The data: Begin
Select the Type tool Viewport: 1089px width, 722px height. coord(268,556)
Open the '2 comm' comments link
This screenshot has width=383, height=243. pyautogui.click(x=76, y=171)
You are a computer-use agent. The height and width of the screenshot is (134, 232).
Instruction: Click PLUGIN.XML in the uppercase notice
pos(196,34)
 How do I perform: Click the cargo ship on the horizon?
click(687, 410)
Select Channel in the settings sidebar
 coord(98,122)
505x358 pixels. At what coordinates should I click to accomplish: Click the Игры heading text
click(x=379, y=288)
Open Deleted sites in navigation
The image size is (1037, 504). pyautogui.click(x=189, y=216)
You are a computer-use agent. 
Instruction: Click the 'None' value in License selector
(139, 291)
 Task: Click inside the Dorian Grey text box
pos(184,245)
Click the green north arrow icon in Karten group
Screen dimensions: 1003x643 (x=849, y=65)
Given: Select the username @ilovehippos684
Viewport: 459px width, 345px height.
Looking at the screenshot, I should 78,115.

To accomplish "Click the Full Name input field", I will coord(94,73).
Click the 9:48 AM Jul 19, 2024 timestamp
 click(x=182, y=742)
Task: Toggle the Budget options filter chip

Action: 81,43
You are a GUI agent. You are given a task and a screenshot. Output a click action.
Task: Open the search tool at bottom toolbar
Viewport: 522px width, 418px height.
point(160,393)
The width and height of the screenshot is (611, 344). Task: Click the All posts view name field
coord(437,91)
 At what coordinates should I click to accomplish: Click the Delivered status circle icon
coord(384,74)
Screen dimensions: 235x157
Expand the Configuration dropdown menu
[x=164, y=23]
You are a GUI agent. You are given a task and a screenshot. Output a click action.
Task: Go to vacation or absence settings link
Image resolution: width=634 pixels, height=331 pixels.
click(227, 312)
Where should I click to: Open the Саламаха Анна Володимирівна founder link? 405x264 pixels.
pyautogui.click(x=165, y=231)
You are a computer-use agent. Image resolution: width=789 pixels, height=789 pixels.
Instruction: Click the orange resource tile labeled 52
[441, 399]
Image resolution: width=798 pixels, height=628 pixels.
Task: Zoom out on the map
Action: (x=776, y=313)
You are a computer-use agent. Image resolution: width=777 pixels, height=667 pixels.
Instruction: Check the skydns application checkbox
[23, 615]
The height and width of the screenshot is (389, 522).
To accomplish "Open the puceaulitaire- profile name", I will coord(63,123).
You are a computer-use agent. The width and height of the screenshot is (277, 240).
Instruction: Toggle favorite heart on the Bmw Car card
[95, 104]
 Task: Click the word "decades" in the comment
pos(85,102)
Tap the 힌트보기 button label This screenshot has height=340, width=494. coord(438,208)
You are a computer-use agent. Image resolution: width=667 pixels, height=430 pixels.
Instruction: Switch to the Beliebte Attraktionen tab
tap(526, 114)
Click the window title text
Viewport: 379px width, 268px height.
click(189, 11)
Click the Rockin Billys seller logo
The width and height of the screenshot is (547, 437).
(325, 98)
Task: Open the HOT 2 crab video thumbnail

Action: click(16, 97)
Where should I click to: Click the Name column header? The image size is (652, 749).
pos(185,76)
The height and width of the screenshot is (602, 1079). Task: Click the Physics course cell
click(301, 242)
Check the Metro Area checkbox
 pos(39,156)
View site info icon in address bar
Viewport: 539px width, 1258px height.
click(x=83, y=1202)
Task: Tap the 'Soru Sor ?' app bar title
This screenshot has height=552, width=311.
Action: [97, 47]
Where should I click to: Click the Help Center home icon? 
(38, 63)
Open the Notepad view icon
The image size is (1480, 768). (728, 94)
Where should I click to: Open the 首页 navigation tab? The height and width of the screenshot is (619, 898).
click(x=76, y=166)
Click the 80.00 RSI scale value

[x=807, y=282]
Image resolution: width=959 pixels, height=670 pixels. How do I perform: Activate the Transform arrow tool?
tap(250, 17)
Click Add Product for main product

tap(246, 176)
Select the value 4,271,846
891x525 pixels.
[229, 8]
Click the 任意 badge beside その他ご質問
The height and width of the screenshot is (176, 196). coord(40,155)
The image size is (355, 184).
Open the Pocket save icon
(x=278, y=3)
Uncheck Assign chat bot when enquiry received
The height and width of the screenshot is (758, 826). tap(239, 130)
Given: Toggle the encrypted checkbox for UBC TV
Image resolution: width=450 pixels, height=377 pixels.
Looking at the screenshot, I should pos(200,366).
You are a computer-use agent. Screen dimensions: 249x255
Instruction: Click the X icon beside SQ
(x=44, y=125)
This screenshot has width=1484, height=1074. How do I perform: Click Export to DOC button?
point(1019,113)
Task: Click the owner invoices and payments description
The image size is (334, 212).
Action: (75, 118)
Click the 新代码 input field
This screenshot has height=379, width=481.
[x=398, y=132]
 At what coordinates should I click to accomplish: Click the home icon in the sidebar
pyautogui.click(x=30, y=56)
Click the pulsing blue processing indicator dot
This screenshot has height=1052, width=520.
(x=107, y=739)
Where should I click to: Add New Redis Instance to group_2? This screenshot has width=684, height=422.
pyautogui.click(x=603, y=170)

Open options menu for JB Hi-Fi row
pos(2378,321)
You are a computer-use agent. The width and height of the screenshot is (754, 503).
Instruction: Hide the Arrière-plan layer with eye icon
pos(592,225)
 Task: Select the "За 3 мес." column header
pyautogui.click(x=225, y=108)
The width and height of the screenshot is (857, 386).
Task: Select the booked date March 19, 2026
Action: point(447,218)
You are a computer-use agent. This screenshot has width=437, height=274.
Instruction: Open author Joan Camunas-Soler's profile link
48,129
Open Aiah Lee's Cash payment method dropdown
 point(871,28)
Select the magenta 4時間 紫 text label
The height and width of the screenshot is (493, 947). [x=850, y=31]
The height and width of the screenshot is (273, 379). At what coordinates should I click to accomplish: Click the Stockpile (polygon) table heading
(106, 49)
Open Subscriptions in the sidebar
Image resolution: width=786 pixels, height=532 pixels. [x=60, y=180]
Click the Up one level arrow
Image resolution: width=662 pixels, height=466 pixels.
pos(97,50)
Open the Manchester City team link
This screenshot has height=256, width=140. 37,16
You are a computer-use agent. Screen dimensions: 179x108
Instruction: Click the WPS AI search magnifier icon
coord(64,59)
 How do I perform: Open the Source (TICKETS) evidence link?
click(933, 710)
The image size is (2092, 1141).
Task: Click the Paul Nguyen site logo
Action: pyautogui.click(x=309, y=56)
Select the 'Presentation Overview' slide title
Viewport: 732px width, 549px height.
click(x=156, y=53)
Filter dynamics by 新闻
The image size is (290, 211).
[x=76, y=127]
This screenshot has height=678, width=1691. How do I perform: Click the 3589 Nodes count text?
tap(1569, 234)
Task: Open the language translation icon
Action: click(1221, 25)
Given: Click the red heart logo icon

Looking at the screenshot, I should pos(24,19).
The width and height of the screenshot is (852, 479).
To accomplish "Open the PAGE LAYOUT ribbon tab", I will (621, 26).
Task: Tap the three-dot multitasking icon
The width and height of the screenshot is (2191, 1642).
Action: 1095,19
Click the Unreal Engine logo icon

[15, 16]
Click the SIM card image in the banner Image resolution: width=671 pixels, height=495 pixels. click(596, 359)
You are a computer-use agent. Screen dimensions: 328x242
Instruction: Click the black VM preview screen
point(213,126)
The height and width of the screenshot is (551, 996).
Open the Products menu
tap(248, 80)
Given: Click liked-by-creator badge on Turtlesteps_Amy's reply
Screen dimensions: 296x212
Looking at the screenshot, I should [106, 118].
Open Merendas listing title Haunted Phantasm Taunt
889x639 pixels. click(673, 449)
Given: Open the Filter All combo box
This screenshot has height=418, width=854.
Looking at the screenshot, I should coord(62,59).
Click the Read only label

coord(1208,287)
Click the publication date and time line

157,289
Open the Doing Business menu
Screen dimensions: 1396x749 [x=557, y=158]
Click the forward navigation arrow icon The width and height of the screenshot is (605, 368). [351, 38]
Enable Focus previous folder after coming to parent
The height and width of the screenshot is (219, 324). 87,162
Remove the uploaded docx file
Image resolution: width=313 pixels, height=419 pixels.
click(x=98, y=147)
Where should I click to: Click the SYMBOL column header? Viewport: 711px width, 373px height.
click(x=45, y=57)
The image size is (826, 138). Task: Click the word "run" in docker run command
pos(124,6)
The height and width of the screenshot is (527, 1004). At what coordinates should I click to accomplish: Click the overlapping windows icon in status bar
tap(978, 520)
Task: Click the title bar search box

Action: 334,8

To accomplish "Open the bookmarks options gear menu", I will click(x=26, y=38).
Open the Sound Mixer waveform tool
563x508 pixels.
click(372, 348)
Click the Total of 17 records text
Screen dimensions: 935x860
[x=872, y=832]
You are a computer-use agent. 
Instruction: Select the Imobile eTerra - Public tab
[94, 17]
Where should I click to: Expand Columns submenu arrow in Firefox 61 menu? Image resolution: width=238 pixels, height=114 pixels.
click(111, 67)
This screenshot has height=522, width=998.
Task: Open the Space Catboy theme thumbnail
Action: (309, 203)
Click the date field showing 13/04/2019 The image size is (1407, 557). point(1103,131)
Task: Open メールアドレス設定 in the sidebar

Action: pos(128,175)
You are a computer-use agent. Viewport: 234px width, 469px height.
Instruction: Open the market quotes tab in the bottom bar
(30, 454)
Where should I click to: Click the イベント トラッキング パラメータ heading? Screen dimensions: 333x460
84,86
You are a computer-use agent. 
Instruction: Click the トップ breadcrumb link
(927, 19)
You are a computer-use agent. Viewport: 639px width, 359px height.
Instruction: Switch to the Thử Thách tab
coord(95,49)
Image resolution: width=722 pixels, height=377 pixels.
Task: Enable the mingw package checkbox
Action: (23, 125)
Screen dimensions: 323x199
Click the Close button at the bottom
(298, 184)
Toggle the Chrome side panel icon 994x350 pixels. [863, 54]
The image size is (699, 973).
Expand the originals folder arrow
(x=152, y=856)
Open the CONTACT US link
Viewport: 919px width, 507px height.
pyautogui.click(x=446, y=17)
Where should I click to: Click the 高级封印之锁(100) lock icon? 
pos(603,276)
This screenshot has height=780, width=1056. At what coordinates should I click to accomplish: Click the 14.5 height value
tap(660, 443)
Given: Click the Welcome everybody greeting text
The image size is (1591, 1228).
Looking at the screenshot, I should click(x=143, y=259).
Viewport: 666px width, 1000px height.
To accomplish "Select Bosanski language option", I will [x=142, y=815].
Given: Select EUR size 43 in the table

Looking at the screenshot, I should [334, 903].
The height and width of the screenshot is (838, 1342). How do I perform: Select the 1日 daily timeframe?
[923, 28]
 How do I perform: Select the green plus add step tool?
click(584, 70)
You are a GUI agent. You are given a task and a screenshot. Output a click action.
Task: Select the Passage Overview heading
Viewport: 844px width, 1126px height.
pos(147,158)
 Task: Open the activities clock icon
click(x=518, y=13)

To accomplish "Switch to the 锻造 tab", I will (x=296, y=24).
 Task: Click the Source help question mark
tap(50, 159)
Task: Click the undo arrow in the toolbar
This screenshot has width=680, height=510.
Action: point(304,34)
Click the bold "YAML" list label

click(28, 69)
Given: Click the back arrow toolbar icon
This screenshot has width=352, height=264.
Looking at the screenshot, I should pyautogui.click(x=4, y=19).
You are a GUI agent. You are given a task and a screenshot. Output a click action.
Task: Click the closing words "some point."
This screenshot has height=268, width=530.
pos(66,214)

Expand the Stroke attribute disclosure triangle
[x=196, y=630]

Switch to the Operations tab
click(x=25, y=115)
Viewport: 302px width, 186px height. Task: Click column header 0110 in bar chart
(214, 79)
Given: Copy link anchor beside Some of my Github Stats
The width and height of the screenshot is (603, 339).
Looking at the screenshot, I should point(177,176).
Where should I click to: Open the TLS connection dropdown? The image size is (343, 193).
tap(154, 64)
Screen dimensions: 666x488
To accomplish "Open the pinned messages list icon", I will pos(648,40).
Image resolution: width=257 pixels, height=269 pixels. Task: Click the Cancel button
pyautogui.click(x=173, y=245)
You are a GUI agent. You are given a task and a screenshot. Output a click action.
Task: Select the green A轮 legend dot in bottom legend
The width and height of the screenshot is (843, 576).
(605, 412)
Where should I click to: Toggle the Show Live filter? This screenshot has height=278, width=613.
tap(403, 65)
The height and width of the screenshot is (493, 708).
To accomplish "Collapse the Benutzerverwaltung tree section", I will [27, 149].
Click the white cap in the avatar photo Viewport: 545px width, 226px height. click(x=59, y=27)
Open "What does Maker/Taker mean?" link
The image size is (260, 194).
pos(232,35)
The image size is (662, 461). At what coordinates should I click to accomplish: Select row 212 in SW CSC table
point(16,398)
The data: End
Work item
Above are some lines. Repeat exactly, and only, those from the line that has "Uncheck Assign chat bot when enquiry received" through the line that has "Task: Click the owner".

Answer section
Uncheck Assign chat bot when enquiry received
The height and width of the screenshot is (758, 826). tap(239, 130)
Given: Toggle the encrypted checkbox for UBC TV
Image resolution: width=450 pixels, height=377 pixels.
Looking at the screenshot, I should pos(200,366).
You are a computer-use agent. Screen dimensions: 249x255
Instruction: Click the X icon beside SQ
(x=44, y=125)
This screenshot has width=1484, height=1074. How do I perform: Click Export to DOC button?
point(1019,113)
Task: Click the owner invoices and payments description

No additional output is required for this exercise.